Die ebenfalls mit jeweils 15 000 Euro dotierten Preise in den Kategorien Sachbuch/Essayistik und Übersetzung gingen an Ulrich Raulff für „Kreis ohne Meister. Stefan Georges Nachleben“ (C.H. Beck) und Ulrich Blumenbach für die deutsche Fassung des Romans „Unendlicher Spaß“ von David Foster Wallace (Kiepenheuer & Witsch).
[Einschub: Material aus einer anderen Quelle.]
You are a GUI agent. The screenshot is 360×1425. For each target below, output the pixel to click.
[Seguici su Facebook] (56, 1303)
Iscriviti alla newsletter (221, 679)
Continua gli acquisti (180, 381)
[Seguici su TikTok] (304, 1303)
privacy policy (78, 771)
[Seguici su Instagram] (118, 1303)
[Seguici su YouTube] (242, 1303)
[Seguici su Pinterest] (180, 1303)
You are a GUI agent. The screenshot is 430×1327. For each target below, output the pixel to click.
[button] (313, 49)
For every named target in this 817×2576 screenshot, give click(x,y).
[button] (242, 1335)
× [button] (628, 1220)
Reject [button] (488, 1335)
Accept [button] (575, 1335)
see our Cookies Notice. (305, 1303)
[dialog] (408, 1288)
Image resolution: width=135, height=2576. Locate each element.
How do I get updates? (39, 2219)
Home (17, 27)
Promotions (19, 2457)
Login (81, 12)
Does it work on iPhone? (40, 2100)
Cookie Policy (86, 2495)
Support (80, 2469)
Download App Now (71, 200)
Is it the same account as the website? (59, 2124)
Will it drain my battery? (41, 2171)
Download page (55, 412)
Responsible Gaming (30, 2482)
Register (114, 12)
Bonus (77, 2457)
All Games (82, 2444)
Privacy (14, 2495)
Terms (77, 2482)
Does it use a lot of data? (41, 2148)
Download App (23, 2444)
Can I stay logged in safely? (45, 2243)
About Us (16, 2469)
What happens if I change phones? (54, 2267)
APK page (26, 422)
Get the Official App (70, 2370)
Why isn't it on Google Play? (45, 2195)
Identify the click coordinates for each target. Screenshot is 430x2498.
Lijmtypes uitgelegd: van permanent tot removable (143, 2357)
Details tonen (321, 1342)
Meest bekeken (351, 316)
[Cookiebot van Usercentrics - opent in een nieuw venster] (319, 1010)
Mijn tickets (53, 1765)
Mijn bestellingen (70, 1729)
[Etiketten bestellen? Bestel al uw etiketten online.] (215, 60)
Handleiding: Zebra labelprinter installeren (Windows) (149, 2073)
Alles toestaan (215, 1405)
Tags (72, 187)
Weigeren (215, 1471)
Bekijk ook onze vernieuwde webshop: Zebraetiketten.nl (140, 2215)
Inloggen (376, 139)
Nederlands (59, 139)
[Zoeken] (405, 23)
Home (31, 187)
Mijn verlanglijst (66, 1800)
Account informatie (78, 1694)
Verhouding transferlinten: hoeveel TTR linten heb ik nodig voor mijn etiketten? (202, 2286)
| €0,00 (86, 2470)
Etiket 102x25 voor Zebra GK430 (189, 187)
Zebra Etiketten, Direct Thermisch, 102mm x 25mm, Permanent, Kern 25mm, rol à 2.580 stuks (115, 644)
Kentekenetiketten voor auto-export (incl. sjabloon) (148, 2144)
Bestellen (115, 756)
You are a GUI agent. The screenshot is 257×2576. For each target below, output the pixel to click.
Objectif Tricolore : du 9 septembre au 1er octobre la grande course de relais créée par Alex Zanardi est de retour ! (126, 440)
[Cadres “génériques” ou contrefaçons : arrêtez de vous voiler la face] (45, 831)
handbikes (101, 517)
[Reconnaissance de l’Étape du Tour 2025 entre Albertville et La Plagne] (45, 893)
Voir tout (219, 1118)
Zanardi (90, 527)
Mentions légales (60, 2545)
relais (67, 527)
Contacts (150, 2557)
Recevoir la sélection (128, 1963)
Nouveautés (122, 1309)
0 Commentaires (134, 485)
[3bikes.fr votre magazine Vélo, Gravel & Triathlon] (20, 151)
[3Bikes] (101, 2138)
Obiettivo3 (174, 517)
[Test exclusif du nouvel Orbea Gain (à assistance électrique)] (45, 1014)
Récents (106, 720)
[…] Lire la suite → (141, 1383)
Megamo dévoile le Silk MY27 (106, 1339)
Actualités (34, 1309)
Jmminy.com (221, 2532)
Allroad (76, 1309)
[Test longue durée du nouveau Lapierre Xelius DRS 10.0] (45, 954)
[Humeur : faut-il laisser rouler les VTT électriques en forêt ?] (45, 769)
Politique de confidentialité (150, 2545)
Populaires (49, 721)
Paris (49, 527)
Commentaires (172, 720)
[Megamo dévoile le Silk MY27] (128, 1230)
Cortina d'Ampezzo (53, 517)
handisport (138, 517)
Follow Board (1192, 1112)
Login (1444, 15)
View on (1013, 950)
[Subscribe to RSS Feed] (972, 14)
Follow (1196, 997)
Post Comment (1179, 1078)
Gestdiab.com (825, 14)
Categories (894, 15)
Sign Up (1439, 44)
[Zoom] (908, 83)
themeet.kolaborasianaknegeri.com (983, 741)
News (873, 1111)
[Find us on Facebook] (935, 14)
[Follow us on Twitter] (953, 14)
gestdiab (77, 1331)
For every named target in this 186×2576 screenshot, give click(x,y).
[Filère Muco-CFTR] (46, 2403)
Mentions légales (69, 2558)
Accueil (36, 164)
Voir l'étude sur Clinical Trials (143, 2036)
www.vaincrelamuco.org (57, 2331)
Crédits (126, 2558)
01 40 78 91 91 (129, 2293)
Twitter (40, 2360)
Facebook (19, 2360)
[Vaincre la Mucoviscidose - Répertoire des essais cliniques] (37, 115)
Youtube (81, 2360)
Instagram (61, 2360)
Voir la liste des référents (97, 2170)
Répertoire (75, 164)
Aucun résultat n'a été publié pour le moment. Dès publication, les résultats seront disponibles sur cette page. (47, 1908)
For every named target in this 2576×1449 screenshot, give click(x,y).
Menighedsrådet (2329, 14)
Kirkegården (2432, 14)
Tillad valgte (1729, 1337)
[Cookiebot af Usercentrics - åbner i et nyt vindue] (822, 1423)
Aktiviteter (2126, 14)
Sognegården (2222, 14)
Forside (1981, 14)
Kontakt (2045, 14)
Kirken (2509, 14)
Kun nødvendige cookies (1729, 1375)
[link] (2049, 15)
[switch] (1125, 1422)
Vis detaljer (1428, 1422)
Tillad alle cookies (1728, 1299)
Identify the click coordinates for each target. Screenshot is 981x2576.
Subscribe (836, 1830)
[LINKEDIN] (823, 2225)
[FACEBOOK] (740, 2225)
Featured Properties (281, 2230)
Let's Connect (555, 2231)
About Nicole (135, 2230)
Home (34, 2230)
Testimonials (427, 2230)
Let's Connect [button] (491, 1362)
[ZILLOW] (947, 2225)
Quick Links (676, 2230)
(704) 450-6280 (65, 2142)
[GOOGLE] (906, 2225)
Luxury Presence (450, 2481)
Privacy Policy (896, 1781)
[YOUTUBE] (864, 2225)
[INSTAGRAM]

Die siebenköpfige Jury unter Vorsitz der Publizistin Verena Auffermann hatte aus rund 760 eingereichten Büchern jeweils fünf Autoren beziehungsweise Übersetzer nominiert, deren Titel in die Endauswahl kamen. Mit dem zum sechsten Mal verliehenen Preis werden herausragende deutsche Neuerscheinungen und Übersetzungen geehrt.
Georg Klein wurde 1953 in Augsburg geboren. Sein erster Roman, „Libidissi“, erschien 1998. Zwei Jahre später gewann er den renommierten Ingeborg-Bachmann-Preis. Weitere Romane sind „Barbar Rosa“, „Die Sonne scheint uns“ und „Sünde Güte Blitz“. Der „Roman unserer Kindheit“ (Rowohlt Verlag) spielt in einem Neubaugebiet am Rande von Augsburg in den Sechzigerjahren. „Überbordend poetisch“ werde hier ein Zeitpanorama entfaltet, lobte die Jury die halb fantastische, halb realistische Geschichte über die Sommerferien einer Kindergruppe.